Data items
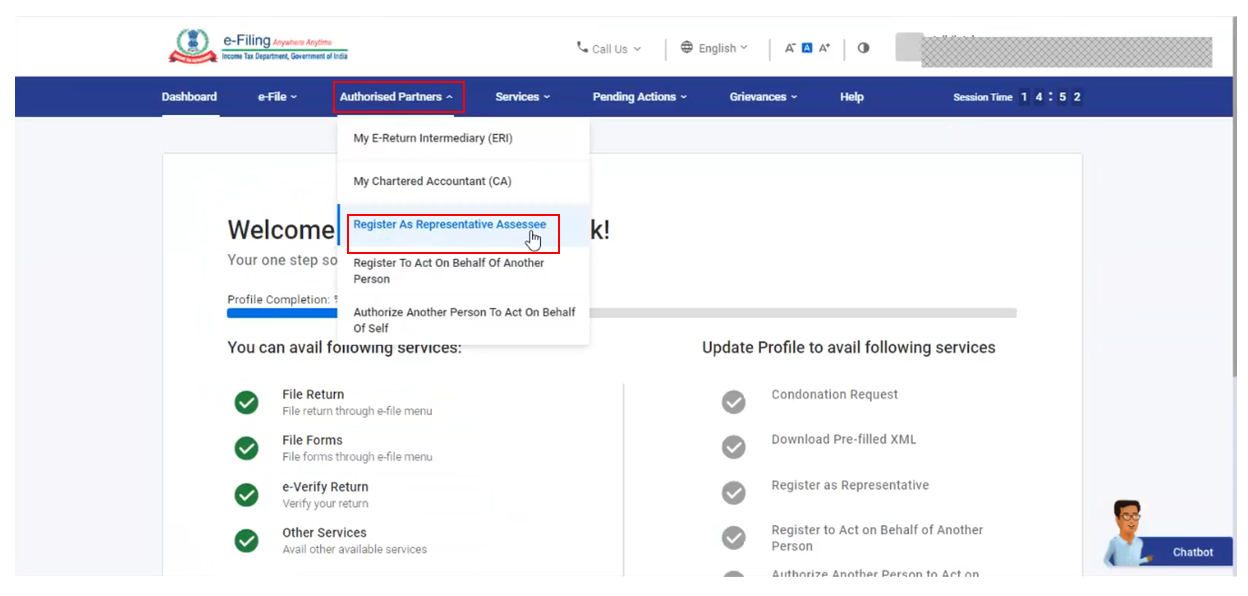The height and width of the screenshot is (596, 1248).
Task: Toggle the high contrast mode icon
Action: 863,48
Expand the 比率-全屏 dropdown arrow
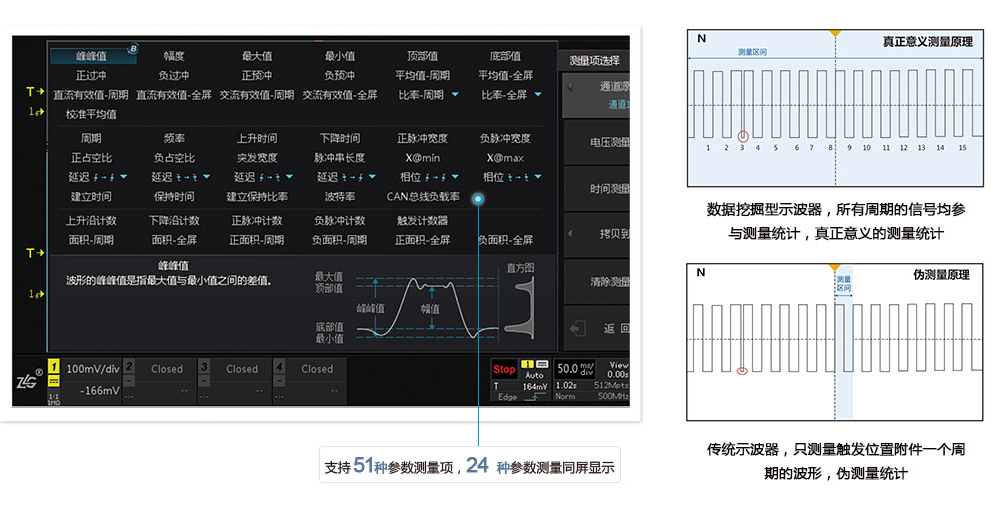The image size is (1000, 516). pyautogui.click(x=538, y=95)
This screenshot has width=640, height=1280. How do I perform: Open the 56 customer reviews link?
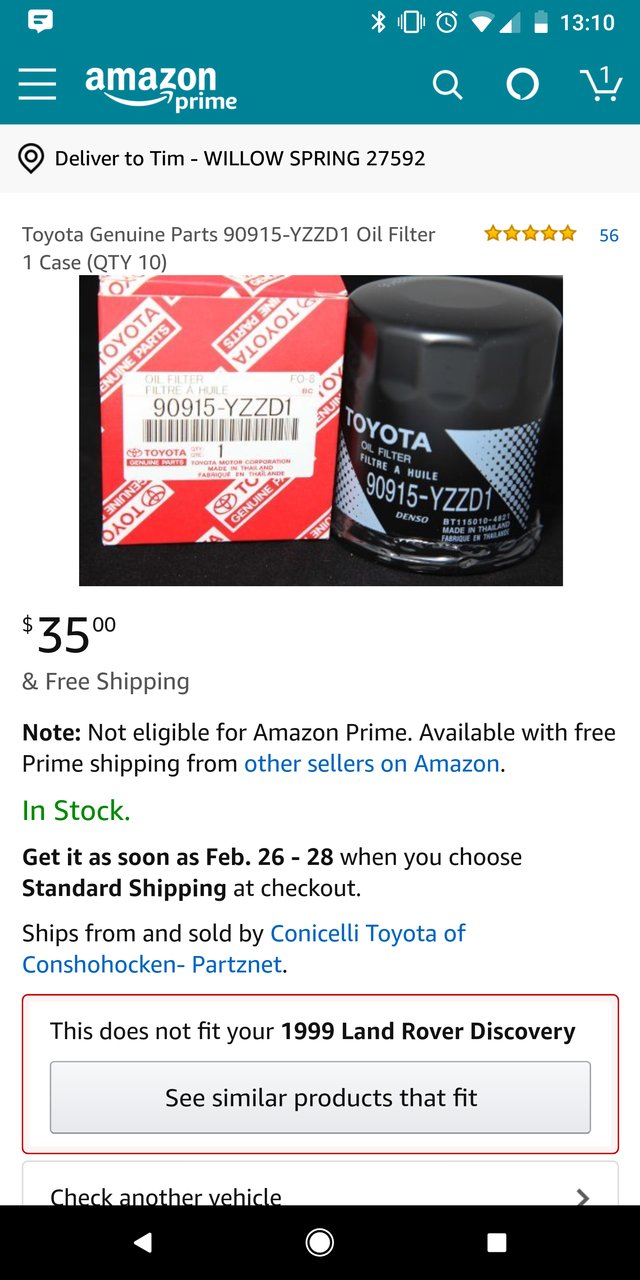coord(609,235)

• [Brief] Skip the pictures and print exactly the lines from the one containing "Expand the 比率-全屏 dropdown arrow" through the end of the records above.

• [Result of the task]
Expand the 比率-全屏 dropdown arrow
The image size is (1000, 516). pyautogui.click(x=538, y=95)
This screenshot has width=640, height=1280. How do I perform: Open the 56 customer reviews link?
coord(609,235)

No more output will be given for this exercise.